Wednesday, November 30, 2011

Rhyming in US politics

Just a small structural insight into US politics (as advertised).
Republicans in Congress have allowed their agenda to be set by President Obama.

Republicans in Congress are being obstructionist; this shouldn't be a controversial statement, since historically they haven't made a secret of it (though, in something rather like a Catch-22, the insight I'm heading for makes it natural to expect disagreement on this along party lines).  But what one ought to be asking is why.

It's simple, really.  When an administration comes in, the opposition usually aligns itself squarely against the central priority of the new administration.  Although this may be a disagreement that predates the new administration, a sadder scenario —for all parties, and for the electorate— is that the opposition may be in disarray and simply not have any better focus than, well, opposing.  On secondary issues there may be all kinds of cooperation, but by default, not on that central priority.

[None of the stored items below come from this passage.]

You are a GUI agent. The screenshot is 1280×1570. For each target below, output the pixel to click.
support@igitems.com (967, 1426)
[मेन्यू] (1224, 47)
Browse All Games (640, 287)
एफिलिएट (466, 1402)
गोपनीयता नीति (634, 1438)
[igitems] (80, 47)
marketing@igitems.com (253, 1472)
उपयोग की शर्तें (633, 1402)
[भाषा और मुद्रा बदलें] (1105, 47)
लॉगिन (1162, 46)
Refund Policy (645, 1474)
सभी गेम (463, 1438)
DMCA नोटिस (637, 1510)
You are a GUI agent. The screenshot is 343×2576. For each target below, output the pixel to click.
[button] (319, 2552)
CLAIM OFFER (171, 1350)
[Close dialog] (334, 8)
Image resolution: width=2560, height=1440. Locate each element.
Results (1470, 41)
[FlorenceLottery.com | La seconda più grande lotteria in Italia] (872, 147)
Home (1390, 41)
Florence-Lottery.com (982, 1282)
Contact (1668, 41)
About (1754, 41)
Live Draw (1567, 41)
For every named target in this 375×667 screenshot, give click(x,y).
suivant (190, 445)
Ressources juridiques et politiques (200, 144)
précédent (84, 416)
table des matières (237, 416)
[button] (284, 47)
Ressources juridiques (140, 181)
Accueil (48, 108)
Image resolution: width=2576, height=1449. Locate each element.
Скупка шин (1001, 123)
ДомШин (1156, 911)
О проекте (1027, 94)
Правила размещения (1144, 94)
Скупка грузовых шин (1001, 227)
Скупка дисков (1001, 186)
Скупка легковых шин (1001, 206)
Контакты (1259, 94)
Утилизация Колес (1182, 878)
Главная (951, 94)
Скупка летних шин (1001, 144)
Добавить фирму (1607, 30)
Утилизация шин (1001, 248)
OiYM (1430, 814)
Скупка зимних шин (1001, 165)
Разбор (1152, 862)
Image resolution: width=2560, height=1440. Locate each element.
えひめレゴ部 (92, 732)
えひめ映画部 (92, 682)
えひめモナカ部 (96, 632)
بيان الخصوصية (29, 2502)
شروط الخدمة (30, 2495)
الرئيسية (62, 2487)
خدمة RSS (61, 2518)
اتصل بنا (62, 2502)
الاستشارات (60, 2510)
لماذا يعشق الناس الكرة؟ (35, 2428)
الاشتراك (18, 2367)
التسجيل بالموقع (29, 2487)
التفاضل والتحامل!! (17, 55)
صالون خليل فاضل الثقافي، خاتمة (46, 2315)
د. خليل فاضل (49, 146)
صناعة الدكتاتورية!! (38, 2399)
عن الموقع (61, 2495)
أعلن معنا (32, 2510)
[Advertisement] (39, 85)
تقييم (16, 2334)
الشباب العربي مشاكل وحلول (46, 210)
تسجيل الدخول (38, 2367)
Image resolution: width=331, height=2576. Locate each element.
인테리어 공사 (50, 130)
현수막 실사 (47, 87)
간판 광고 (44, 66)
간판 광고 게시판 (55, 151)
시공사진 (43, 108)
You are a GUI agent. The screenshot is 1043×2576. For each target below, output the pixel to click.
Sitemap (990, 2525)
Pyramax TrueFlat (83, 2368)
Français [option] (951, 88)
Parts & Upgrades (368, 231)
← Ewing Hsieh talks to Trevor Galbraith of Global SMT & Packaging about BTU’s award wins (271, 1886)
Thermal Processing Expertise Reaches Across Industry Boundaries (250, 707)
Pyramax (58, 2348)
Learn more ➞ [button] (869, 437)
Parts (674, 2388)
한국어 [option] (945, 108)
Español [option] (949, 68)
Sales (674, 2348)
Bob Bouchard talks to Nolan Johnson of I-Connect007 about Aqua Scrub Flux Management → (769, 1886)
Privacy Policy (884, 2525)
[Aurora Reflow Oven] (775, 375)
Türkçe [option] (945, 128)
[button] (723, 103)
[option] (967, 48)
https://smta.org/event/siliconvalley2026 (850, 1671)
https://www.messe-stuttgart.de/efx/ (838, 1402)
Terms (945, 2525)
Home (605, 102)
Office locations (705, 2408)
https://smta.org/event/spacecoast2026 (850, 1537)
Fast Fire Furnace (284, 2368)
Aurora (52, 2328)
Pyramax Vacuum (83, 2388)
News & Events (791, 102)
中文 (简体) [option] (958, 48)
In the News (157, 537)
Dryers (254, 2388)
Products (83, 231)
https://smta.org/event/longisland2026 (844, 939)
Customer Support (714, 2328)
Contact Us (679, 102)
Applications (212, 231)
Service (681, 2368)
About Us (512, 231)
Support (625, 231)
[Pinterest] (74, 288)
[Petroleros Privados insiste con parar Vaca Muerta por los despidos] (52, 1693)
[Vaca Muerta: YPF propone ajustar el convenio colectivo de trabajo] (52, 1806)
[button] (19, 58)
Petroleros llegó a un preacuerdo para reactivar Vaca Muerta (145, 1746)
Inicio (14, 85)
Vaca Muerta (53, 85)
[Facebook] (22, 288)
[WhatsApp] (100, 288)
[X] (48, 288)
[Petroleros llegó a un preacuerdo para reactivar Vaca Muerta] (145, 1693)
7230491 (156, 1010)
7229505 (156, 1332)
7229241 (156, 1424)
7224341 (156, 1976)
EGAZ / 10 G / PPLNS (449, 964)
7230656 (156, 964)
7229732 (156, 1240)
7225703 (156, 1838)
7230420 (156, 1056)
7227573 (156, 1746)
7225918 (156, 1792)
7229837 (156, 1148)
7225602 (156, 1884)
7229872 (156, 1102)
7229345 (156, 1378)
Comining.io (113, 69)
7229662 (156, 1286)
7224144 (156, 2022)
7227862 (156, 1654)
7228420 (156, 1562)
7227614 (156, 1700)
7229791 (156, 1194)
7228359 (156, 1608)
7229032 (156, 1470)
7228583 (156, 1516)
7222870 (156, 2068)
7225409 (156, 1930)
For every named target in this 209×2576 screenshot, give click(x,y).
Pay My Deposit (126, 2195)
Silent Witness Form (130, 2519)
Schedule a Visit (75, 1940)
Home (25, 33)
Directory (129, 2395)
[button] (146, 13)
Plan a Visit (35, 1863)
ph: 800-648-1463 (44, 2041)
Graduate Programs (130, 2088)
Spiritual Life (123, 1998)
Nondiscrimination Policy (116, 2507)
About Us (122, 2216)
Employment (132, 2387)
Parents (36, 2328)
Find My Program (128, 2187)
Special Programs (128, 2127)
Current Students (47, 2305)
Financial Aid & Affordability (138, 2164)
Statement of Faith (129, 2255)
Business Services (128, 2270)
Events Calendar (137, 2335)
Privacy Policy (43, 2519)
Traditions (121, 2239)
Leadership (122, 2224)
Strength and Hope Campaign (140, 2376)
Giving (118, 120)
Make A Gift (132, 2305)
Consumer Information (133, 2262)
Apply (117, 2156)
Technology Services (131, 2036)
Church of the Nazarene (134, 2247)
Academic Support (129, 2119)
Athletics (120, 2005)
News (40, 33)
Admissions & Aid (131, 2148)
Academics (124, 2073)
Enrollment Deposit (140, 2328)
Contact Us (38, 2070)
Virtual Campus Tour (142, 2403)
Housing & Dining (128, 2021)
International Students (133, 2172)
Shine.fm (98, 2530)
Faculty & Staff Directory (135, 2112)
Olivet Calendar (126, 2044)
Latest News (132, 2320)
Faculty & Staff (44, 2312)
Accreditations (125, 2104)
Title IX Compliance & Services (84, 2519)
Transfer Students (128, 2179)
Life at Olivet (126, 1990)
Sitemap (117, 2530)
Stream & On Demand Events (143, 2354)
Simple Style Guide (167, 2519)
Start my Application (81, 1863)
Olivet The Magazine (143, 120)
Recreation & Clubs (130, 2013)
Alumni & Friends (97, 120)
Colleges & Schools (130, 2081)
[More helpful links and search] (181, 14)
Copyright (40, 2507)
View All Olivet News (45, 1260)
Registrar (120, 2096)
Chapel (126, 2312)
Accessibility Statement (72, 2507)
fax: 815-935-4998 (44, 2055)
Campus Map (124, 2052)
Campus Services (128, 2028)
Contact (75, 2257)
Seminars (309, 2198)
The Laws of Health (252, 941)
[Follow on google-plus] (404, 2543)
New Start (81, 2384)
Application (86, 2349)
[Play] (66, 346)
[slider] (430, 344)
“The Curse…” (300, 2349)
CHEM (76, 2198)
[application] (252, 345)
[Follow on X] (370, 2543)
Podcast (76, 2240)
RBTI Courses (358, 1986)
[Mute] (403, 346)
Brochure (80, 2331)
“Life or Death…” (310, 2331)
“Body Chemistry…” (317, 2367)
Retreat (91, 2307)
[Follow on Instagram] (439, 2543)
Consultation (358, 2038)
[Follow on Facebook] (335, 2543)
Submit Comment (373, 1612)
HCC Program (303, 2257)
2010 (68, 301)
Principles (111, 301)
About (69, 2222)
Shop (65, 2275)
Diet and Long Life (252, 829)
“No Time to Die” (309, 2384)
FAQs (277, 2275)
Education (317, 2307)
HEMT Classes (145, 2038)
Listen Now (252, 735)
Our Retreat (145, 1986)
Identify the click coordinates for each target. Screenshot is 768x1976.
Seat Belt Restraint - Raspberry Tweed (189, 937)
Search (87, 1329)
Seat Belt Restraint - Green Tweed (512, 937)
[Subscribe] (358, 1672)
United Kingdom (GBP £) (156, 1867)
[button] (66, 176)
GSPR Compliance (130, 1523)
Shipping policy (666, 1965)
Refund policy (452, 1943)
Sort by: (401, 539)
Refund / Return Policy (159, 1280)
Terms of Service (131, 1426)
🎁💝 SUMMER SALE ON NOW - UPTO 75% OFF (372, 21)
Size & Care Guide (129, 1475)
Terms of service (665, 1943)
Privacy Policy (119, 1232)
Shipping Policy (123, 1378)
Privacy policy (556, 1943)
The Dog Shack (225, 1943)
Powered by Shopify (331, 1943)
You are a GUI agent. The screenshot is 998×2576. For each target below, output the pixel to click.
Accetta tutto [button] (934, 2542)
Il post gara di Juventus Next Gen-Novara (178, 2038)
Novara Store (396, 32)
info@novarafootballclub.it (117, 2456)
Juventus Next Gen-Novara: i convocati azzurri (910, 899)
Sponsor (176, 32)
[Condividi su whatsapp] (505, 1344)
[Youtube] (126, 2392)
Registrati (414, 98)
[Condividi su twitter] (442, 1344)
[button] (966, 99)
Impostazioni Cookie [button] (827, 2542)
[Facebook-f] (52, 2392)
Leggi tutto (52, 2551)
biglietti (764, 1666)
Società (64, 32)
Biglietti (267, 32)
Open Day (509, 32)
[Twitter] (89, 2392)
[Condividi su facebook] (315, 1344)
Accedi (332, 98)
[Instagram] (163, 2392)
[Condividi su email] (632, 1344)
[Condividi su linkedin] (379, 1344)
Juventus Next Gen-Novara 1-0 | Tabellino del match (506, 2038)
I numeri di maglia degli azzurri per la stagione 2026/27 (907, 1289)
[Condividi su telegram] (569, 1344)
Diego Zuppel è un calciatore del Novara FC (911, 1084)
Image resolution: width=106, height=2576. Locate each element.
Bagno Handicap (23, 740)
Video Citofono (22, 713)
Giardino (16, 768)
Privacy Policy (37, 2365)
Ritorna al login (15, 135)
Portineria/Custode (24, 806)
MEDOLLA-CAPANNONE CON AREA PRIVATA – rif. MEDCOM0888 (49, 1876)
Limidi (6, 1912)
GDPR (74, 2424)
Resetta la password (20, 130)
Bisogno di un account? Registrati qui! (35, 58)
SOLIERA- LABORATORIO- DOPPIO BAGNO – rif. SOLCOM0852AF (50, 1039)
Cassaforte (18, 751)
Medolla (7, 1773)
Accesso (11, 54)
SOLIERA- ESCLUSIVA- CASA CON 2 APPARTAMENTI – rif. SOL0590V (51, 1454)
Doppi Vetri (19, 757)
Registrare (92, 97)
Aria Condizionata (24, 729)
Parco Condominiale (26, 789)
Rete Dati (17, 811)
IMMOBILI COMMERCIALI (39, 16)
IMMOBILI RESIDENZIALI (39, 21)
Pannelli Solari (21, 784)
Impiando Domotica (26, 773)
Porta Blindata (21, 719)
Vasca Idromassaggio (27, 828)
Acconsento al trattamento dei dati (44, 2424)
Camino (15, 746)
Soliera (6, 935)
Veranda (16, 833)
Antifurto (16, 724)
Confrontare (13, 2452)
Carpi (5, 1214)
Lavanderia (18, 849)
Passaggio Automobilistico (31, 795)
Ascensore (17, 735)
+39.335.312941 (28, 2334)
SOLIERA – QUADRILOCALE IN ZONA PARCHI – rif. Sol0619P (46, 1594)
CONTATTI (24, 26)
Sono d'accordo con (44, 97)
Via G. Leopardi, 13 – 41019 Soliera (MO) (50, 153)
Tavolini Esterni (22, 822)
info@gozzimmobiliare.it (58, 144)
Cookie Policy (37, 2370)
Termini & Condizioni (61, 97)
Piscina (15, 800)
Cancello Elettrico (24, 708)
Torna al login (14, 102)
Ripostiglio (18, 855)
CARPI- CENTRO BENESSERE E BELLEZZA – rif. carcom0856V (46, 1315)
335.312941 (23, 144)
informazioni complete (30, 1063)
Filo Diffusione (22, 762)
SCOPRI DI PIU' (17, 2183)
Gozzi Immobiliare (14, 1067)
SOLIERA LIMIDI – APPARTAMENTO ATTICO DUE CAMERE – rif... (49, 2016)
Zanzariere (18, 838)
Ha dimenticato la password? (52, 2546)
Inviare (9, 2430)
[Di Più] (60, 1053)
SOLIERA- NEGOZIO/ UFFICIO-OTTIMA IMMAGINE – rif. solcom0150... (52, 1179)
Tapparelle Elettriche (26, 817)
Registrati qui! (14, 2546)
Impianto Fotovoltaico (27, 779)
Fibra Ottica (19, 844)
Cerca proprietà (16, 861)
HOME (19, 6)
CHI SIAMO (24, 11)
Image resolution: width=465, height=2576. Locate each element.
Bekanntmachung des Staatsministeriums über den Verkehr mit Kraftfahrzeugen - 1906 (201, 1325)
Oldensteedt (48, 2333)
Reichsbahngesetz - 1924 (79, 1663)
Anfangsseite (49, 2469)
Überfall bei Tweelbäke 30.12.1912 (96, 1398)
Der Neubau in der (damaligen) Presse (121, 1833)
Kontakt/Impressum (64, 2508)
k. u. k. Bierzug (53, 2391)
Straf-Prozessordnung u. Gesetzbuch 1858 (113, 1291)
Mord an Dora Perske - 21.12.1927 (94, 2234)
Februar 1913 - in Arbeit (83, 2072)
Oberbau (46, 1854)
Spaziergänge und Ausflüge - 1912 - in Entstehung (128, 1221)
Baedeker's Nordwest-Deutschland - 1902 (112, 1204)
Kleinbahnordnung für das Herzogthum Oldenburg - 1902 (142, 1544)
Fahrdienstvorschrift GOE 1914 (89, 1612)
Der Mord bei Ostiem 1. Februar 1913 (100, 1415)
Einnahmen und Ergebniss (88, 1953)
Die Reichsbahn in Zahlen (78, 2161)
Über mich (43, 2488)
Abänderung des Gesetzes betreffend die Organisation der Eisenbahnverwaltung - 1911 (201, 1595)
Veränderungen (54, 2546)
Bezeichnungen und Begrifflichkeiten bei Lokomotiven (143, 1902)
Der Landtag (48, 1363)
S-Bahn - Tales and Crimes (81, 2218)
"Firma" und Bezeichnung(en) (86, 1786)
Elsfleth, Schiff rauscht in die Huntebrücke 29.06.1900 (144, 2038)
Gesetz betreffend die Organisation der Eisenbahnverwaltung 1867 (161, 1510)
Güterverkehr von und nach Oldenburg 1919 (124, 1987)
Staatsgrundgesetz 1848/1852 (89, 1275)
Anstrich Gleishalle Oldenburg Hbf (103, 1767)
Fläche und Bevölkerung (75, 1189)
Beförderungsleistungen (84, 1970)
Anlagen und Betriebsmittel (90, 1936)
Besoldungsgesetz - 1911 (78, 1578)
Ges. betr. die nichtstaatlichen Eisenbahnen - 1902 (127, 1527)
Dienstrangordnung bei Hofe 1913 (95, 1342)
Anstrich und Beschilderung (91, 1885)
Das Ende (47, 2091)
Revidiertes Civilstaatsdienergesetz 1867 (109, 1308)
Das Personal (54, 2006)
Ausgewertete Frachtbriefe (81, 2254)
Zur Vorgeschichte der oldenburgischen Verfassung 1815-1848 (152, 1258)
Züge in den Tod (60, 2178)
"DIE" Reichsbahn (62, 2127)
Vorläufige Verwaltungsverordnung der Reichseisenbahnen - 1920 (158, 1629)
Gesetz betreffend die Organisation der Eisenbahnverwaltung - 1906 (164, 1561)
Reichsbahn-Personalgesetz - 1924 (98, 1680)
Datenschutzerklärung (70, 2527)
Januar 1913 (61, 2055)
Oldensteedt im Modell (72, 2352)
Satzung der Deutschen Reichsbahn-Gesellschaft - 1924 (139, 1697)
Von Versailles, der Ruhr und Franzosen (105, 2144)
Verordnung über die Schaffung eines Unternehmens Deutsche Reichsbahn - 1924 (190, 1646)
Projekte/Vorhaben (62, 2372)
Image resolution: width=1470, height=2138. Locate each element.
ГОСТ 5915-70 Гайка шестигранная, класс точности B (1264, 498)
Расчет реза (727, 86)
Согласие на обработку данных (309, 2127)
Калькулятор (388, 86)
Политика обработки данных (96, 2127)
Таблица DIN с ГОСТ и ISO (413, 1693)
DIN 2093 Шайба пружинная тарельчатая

And here we have a president who was really pretty explicit, before elected, that his central priority is cooperation.  It's the message that got him national attention in the first place:  just because we have disagreements doesn't mean we can't cooperate.

Now, consider how one would go about opposing that priority, and compare it to the current situation.

And, to see the other side of the coin, consider how one would go about pursuing that priority — in the face of opposition to it.

1 comment:

  1. The answer turned out to be to isolate non-cooperators: do everything you can without them, and otherwise let them rant. Republicans have no incentive to cooperate with Democrats anyway: what they want is basically negative. The first, and very nearly the last, principle of modern Republicanism is "No new taxes on the rich."